Actelion Pharm., Ltd. v. Matal, No. 2017-1238, (Fed. Cir. Feb. 6, 2018) (Before Lourie, O’Malley, and Wallach, J.) (Opinion for the court, Lourie, J.).
The Federal Circuit affirmed a district court decision granting summary judgment in favor of the Patent and Trademark Office regarding Actelion’s patent term adjustment.
Under 35 U.S.C. § 154, patent terms can be adjusted to account for undue delays in examination caused by the PTO. The issue on appeal was whether the PTO erred when making its patent term adjustment calculation for Actelion’s patent.
Actelion filed an international patent application under the Patent Cooperation Treaty on July 16, 2009. To enter the “national stage” and begin examination in the United States, applicants must satisfy 35 U.S.C. § 371, which requires paying a fee and providing a copy of the application, an inventor’s oath, and any claim amendments. Once these requirements have been met, the applicant can then expressly request that national stage examination begin early under § 371(f). Otherwise, examination will begin 30 months from filing of the international application, which in this case was January 16, 2012, which was also Martin Luther King, Jr. Day, a federal holiday.
Actelion filed its national stage application on January 12, 2012, four days prior to the 30-month date.

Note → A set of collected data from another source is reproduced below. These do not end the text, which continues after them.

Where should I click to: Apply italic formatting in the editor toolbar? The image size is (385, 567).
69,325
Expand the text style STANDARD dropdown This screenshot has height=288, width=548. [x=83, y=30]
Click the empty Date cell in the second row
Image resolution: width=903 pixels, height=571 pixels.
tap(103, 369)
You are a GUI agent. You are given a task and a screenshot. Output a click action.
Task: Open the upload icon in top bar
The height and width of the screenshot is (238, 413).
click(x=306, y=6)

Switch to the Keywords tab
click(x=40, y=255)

The submission included a preliminary amendment, which stated that “[Actelion] earnestly solicits early examination and allowance.” However, in accompanying paperwork, Actelion did not check the box stating: “This is an express request to begin national examination procedures.” The PTO found that Actelion had not expressly requested early examination, and it began examination on January 17, 2012 (30 months from Actelion’s international filing date including the federal holiday).

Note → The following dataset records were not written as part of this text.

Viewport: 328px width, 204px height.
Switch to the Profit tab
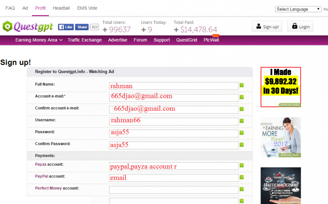click(x=40, y=8)
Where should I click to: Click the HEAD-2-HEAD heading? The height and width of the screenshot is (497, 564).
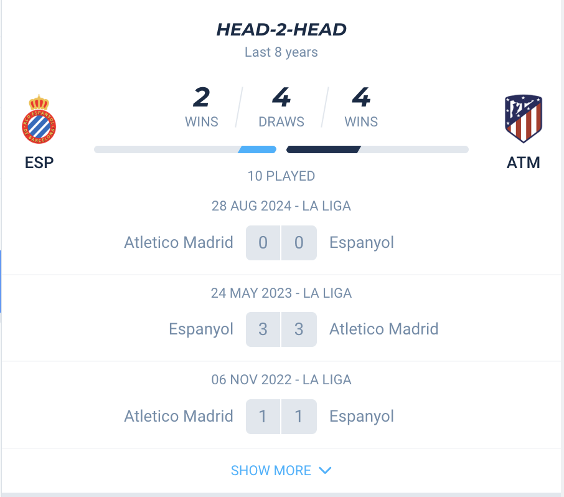(x=281, y=29)
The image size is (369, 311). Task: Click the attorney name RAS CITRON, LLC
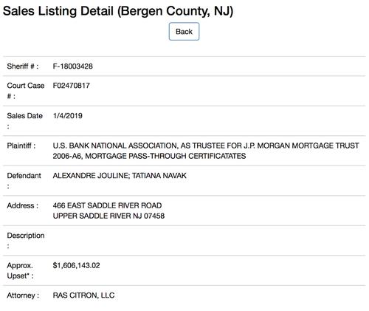click(83, 295)
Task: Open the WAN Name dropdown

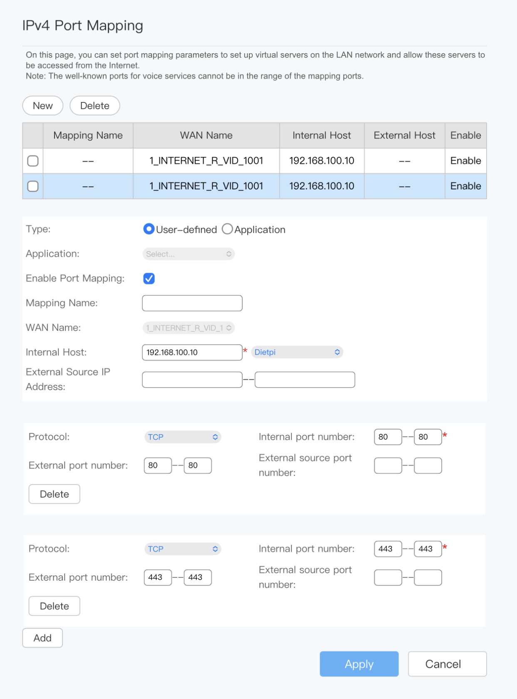Action: click(x=189, y=328)
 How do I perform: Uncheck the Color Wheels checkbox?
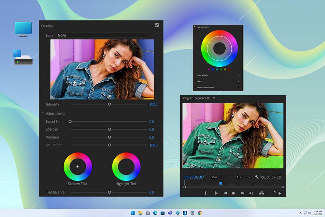[238, 75]
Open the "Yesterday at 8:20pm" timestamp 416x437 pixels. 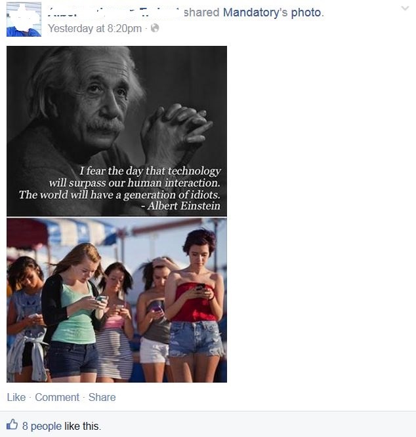point(94,28)
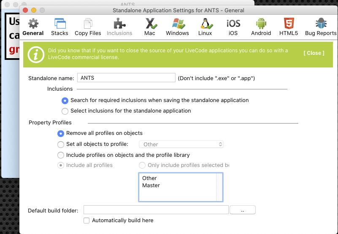Choose 'Include profiles on objects and profile library'
The image size is (338, 234).
tap(61, 155)
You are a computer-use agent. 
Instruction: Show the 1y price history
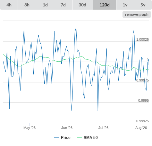tap(125, 5)
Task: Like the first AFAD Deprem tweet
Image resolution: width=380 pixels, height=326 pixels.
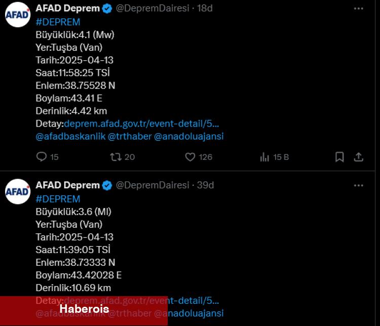Action: point(190,157)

On February 5, 2014, the PTO issued an Issue Notification for U.S. Patent 8,658,675, granting 41 days of PTA, which related to delay during the period from March 16, 2013 to April 26, 2013. The ‘675 patent thereafter was issued on February 25, 2014, bearing a notice of 41 PTA days.
In July 2014, Actelion requested recalculation of Patent Term Adjustment for the ‘675 patent. In September 2014, the PTO recalculated the PTA for the ‘675 patent, reducing it to 40 days, encompassing the period from March 17, 2013 to April 26, 2013.

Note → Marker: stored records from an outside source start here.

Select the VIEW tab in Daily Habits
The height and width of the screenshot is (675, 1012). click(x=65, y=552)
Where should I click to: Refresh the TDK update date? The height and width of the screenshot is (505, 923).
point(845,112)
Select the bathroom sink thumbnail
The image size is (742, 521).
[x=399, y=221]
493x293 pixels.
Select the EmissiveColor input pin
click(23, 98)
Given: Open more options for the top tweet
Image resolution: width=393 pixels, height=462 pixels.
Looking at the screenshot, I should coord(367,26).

In effect, the PTO granted Patent Term Adjustment based on the January 17, 2012 entry into examination as of thirty months after the filing of the PTC application. Actelion argued that the adjustment should have been based on its national stage filing date, January 12, 2012, or at least the 30-month commencement date, not counting the federal holiday.
Actelion filed suit against the PTO, arguing for 45 days of PTA, or in the alternative at least 41 days (which would not take into account the federal holiday on January 17, 2012). The district court affirmed the PTO’s calculation, and Actelion appealed.
The Federal Circuit found that Actelion was required to make an express request to commence early national stage examination. Actelion’s statement “earnestly soliciting early examination,” which made no reference to § 371(f), the PCT, or the national stage, combined with failure to check the box expressly requesting early examination, was an “inconsistent or ambivalent request.” While Actelion was not required to check any boxes, it was still required to make its intentions clear. Thus, the district court did not err in affirming the PTO’s finding that Actelion failed to make an express request for early examination. The Federal Circuit also found no error in the PTO’s determination that the national stage commenced on January 17, 2012, the next workday after a 30-month date that fell on a federal holiday. The PTO’s determination of the patent term adjustment was not in error.
Applicants must expressly state that they wish to begin early examination procedures in the national stage, otherwise examination will begin 30 months from international filing; application language such as “Applicant earnestly solicits early examination” is insufficient to form an express request.